▶ [Exercise task A]: Write out the part of the passage on the rune word alu starting at "Its exact meaning is forever" and ending at "decode its meaning.".

=== Reading passage ===

The rune word alu
Runic inscriptions from the Germanic Iron Age lie scattered across Germany, Scandinavia and Northern England. Some of these inscriptions contain historical references, others are poems and stories, and other more mysterious inscriptions are magical charms and words of power.
It may mean “protection” or “dedication”, and it’s closely tied to temples, shrines and spirituality.
Of these mysterious magic words, the most common runic charm-word known to us today is a mysterious 3 letter word that appears on dozens of inscriptions. The word is”Alu“.
Its exact meaning is forever lost to history, but rune scholars and linguists working hard to unravel the secrets of alu, have begun to decode its meaning.
Alu in the runic alphabet
This simple word is found on dozens of recovered artifacts crafted across 5 centuries starting after 200 AD. Alu appears on amulets, medallions, weapons and rune stones. It sometimes appears as part of a sentence, but the mysterious “alu” often appears all by itself.
While its exact meaning is a subject of debate, there is a general agreement that alu seems to be a revered word closely associated with rune magic and ritual. It is the most commonly inscribed word of rune magic known to us today.
But what does it mean?
What does alu mean?
A literal translation of alu is simply “ale”, or a state of intoxication. However, this direct interpretation has been criticized as it doesn’t explain single-word inscriptions on weapons, ornate metal amulets and sacred objects very well. Nor does it make any sense in the many inscriptions where “alu” is written.

===

▶ [Exercise task B]: Give the entries again starting at the first entry and ending at the line containing "will (170, 243).", switching "notifications bell" to "alerts bell" and leaving everything else unchanged.

=== Data entries ===

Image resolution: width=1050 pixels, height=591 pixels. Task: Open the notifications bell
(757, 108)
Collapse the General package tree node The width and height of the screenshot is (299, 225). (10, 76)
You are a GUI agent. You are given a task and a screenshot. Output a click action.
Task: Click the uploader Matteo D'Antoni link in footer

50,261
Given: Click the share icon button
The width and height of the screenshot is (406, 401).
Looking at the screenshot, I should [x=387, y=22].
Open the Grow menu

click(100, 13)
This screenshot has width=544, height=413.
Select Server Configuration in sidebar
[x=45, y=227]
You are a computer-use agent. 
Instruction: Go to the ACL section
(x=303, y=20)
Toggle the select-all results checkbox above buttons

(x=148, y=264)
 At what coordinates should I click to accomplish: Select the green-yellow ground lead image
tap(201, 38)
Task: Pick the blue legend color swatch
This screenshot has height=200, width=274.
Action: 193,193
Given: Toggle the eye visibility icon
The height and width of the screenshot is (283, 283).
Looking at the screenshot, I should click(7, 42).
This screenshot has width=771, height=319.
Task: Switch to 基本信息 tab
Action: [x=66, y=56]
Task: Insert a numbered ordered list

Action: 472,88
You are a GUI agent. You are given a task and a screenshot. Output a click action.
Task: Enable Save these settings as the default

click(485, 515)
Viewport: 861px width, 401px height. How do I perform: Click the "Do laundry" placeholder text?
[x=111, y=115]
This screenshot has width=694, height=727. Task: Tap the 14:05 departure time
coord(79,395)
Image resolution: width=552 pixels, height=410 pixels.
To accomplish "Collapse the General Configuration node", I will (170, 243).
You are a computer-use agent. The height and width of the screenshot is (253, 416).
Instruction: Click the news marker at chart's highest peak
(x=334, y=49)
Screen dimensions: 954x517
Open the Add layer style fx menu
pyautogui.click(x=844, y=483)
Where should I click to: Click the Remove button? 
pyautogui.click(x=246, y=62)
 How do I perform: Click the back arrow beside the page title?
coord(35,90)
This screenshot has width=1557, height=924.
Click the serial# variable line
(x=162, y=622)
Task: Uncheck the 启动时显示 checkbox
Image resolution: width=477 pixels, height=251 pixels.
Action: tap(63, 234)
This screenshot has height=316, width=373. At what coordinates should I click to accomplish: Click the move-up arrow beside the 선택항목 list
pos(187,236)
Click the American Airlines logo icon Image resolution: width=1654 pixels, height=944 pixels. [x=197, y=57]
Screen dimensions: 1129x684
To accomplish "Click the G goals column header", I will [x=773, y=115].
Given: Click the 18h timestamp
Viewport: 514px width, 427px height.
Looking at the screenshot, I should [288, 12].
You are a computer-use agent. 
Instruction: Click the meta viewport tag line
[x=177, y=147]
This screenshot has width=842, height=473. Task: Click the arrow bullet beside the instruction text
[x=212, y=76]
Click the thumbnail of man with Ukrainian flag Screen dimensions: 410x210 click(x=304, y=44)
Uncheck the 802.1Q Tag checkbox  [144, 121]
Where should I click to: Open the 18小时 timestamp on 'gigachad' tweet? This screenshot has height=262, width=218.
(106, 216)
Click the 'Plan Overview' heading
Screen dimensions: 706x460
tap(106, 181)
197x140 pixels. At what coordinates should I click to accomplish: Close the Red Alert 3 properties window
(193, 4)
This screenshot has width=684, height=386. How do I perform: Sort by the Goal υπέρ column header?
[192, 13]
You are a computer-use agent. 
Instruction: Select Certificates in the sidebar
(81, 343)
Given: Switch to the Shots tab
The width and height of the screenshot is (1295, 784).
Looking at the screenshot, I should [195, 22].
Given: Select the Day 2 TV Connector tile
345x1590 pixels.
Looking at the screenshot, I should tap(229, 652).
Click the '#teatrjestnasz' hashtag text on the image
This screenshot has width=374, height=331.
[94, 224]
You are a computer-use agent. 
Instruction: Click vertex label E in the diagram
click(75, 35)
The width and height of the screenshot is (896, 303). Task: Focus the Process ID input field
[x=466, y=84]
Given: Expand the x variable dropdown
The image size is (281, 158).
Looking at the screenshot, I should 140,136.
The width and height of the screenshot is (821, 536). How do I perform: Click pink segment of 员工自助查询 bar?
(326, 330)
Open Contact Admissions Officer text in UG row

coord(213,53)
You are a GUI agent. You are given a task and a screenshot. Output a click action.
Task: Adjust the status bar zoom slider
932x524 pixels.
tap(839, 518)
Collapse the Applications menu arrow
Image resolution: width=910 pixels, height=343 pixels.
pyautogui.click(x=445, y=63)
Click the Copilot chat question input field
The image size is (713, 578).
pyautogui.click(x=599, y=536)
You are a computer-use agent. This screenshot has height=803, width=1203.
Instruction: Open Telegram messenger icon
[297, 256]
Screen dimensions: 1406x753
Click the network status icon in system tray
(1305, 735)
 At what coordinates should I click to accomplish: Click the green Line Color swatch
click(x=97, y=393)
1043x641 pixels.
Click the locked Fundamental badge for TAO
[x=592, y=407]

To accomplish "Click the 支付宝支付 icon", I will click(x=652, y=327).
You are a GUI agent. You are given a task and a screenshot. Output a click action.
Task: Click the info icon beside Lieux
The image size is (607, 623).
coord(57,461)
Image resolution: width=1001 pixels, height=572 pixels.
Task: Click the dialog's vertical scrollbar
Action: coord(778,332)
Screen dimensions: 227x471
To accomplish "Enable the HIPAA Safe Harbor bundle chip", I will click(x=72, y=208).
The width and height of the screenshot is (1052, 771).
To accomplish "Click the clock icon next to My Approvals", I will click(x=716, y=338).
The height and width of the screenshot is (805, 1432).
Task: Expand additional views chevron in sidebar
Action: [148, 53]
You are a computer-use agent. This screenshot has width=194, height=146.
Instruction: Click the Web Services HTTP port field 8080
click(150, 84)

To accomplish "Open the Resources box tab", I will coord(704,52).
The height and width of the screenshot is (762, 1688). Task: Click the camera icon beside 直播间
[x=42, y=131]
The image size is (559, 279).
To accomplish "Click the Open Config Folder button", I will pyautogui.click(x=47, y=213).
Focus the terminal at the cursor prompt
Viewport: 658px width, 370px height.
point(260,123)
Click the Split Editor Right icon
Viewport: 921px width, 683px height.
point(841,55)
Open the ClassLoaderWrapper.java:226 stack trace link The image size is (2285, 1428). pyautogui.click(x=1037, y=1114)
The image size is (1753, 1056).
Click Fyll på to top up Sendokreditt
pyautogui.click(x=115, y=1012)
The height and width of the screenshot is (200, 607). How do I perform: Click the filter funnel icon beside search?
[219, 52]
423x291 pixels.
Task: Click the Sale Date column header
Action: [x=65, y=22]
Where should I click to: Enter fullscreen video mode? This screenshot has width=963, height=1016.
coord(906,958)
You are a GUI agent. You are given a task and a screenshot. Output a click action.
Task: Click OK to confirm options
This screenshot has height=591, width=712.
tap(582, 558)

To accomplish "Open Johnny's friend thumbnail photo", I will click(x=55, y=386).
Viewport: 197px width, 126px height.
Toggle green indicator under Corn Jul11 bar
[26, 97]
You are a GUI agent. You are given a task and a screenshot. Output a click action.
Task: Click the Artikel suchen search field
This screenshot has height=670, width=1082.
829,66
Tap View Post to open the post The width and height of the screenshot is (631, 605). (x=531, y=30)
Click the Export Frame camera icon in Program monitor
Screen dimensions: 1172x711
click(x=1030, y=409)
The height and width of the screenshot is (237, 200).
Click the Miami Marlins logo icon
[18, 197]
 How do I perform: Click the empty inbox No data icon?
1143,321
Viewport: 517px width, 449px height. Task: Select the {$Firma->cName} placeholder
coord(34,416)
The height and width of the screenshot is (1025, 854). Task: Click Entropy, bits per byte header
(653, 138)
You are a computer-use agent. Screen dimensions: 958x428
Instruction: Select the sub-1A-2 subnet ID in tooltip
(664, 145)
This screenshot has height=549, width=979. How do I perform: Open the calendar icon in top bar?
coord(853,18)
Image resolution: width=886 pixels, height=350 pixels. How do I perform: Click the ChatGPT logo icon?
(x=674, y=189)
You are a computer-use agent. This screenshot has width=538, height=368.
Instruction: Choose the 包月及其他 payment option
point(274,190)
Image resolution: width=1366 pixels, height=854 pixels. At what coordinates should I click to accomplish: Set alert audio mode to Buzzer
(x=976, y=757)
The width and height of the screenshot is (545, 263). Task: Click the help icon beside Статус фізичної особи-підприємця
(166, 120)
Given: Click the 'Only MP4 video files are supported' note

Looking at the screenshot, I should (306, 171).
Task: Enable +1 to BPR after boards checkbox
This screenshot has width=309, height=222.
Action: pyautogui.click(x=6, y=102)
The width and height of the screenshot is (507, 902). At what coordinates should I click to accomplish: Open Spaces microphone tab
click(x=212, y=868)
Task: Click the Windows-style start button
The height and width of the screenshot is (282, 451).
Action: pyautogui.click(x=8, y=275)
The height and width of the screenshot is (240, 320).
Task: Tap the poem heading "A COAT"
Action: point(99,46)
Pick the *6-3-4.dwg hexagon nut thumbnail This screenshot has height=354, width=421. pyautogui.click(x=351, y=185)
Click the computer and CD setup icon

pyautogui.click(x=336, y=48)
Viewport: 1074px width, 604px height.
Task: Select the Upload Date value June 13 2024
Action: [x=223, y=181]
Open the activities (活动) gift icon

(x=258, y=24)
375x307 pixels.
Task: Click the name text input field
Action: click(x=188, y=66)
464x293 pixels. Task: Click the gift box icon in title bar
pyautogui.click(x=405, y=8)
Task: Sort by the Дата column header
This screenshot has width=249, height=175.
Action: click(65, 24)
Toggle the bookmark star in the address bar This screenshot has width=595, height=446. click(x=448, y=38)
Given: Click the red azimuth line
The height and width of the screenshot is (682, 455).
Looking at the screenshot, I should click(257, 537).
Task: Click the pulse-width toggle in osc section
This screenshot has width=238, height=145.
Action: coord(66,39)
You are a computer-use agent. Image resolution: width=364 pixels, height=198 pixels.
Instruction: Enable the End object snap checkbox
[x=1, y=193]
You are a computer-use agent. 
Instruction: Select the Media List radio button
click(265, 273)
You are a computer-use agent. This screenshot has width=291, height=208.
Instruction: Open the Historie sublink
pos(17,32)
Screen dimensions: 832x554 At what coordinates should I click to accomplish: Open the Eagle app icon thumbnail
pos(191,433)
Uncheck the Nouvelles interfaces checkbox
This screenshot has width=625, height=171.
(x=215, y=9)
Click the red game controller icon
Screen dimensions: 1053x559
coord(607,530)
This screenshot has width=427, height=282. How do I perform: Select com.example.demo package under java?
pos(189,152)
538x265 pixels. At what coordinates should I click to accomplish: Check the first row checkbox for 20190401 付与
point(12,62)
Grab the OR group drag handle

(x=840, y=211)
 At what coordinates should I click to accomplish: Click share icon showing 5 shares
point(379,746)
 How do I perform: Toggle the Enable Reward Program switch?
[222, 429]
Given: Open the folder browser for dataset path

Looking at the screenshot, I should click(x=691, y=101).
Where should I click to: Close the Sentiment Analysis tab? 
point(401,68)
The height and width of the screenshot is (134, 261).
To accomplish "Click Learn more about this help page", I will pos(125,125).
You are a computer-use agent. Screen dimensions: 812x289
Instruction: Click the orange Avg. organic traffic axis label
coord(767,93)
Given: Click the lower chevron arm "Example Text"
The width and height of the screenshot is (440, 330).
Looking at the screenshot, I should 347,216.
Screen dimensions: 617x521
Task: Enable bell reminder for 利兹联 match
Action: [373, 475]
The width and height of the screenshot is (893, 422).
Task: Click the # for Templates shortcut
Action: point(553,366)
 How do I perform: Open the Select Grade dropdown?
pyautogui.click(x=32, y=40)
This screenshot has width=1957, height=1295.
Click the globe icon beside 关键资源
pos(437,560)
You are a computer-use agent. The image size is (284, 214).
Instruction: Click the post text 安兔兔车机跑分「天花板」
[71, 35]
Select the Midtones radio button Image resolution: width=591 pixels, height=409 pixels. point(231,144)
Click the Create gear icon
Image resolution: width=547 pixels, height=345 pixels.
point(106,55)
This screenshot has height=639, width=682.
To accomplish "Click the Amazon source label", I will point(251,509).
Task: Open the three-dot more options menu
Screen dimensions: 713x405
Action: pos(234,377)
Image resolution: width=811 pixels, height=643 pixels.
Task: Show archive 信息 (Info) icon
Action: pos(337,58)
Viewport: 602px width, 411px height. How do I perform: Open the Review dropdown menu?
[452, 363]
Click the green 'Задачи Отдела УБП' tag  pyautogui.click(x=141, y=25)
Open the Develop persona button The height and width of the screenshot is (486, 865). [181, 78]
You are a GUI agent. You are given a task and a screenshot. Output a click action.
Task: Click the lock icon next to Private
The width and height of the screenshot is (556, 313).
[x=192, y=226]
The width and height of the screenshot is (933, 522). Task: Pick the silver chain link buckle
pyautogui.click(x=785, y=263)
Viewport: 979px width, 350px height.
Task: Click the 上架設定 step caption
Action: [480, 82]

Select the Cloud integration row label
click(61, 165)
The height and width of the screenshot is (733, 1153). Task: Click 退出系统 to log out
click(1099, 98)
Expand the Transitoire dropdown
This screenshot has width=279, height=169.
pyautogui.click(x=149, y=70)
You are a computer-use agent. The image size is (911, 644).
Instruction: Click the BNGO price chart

===

▶ [Exercise response A]:
Its exact meaning is forever lost to history, but rune scholars and linguists working hard to unravel the secrets of alu, have begun to decode its meaning.

▶ [Exercise response B]:
Image resolution: width=1050 pixels, height=591 pixels. Task: Open the alerts bell
(757, 108)
Collapse the General package tree node The width and height of the screenshot is (299, 225). (10, 76)
You are a GUI agent. You are given a task and a screenshot. Output a click action.
Task: Click the uploader Matteo D'Antoni link in footer

50,261
Given: Click the share icon button
The width and height of the screenshot is (406, 401).
Looking at the screenshot, I should [x=387, y=22].
Open the Grow menu

click(100, 13)
This screenshot has width=544, height=413.
Select Server Configuration in sidebar
[x=45, y=227]
You are a computer-use agent. 
Instruction: Go to the ACL section
(x=303, y=20)
Toggle the select-all results checkbox above buttons

(x=148, y=264)
 At what coordinates should I click to accomplish: Select the green-yellow ground lead image
tap(201, 38)
Task: Pick the blue legend color swatch
This screenshot has height=200, width=274.
Action: 193,193
Given: Toggle the eye visibility icon
The height and width of the screenshot is (283, 283).
Looking at the screenshot, I should click(7, 42).
This screenshot has width=771, height=319.
Task: Switch to 基本信息 tab
Action: [x=66, y=56]
Task: Insert a numbered ordered list

Action: 472,88
You are a GUI agent. You are given a task and a screenshot. Output a click action.
Task: Enable Save these settings as the default

click(485, 515)
Viewport: 861px width, 401px height. How do I perform: Click the "Do laundry" placeholder text?
[x=111, y=115]
This screenshot has width=694, height=727. Task: Tap the 14:05 departure time
coord(79,395)
Image resolution: width=552 pixels, height=410 pixels.
To accomplish "Collapse the General Configuration node", I will (170, 243).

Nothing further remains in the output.